尽管文本到图像（T2I）模型能够生成越来越逼真的图像，但其仍然存在局部、细微且结构复杂的缺陷。诊断这些缺陷需要实例级别的反馈，以明确缺陷发生的位置、类型、原因及其对整体图像质量的重要性。虽然近年来提出的密集反馈方法已超越标量监督，但其以热图为中心的表示方式仍将诊断问题归结为像素场回归，难以定位数量可变的缺陷，也无法将语义原因与单个缺陷关联起来。为了解决这一表示瓶颈，我们提出了结构化缺陷定位（Structured Defect Grounding, SDG），该方法通过将每个缺陷建模为（位置、类型、原因、重要性）元组，将T2I诊断转化为结构化集合预测问题。为了使这一公式可训练且可度量，我们引入了SDG-30K数据集，该数据集包含3万张图像，覆盖四种现代T2I生成器的框级标注，并配套了专用评估协议SDG-Eval。基于这一结构化表示，我们进一步提出了一种从诊断到对齐的框架：视觉语言模型（VLM）作为SDG检测器，BoxFlow-GRPO将预测的缺陷集合转化为源自边界框且经重要性加权的空间奖励，用于扩散模型对齐。大量实验表明，我们的SDG检测器在结构化缺陷定位任务上优于领先的专有VLM模型，而SDG引导的奖励则一致地提升了T2I对齐效果，并支持局部图像的精细化改进。这些结果确立了SDG作为诊断、评估和增强现代生成模型的统一、实例级接口。

English

Despite generating increasingly photorealistic images, text-to-image (T2I) models still exhibit localized, subtle, and structurally complex failures. Diagnosing these failures requires instance-level feedback that answers where a defect occurs, what type it is, why it is defective, and its importance to overall image quality. While recent dense-feedback methods move beyond scalar supervision, their heatmap-centric representations still formulate diagnosis as pixel-field regression, making it difficult to localize variable-cardinality defects and bind semantic reasons to individual failures.
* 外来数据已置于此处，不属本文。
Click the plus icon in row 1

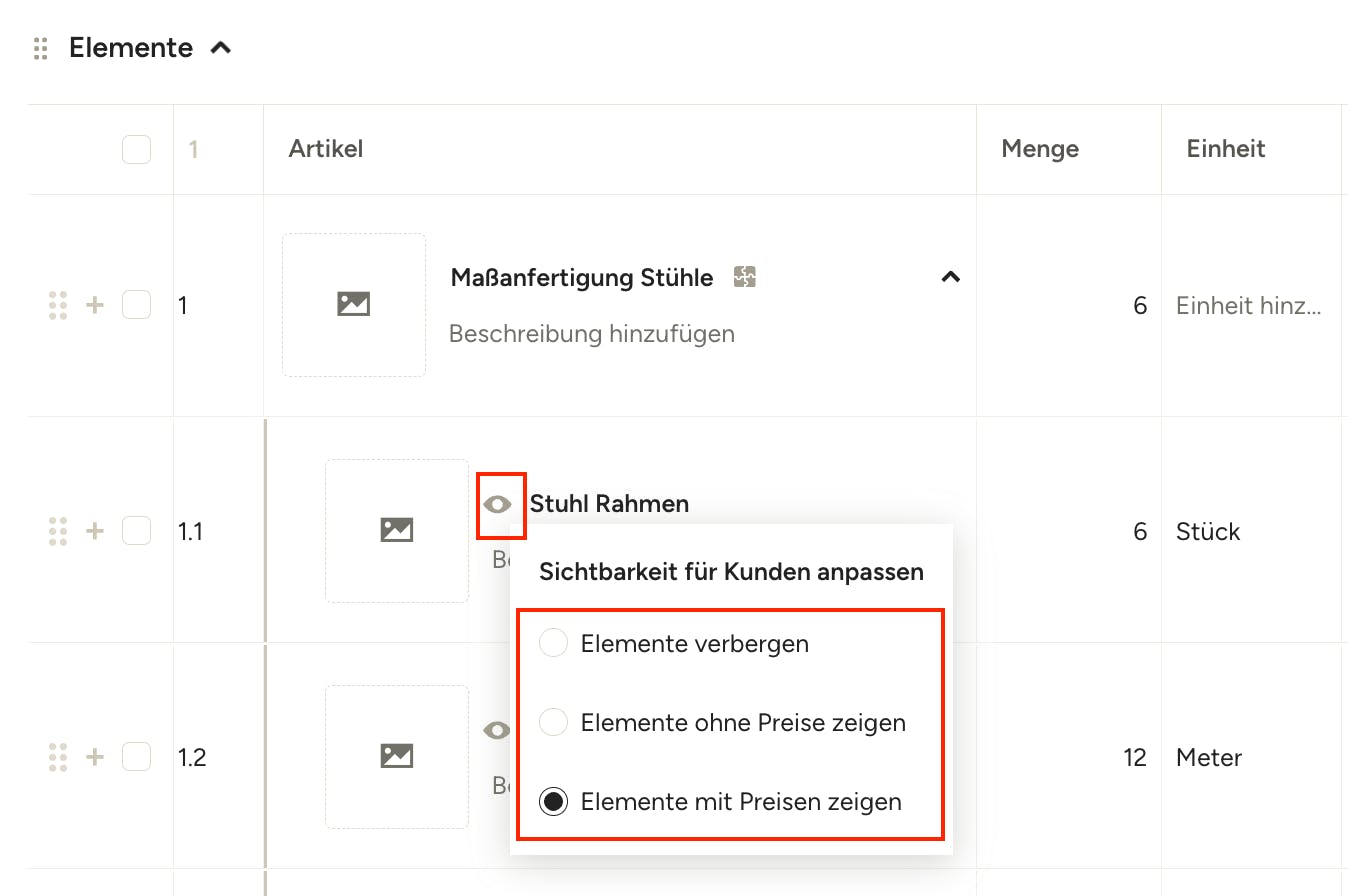click(95, 305)
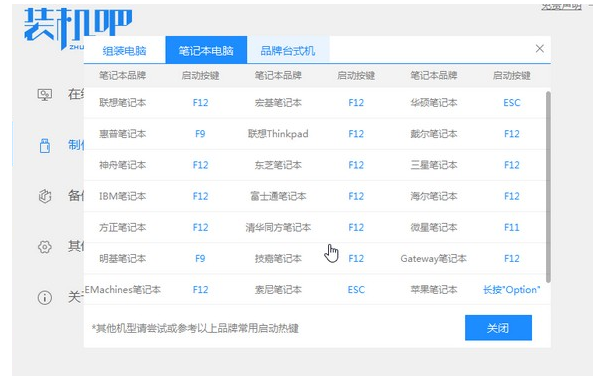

To address this representation bottleneck, we propose Structured Defect Grounding (SDG), which casts T2I diagnosis as structured set prediction by modeling each defect as a (location, type, reason, importance) tuple. To make this formulation trainable and measurable, we introduce SDG-30K, a 30K-image dataset with box-grounded annotations across four modern T2I generators, together with a dedicated evaluation protocol, SDG-Eval. Building on this structured representation, we further present a diagnosis-to-alignment framework in which a Vision-Language Model (VLM) serves as the SDG detector, and BoxFlow-GRPO converts predicted defect sets into box-derived, importance-weighted spatial rewards for diffusion model alignment. Extensive experiments show that our SDG detector outperforms leading proprietary VLMs on structured defect grounding, while SDG-guided rewards consistently improve T2I alignment and support localized image refinement. These results establish SDG as a unified, instance-level interface for diagnosing, evaluating, and enhancing modern generative models.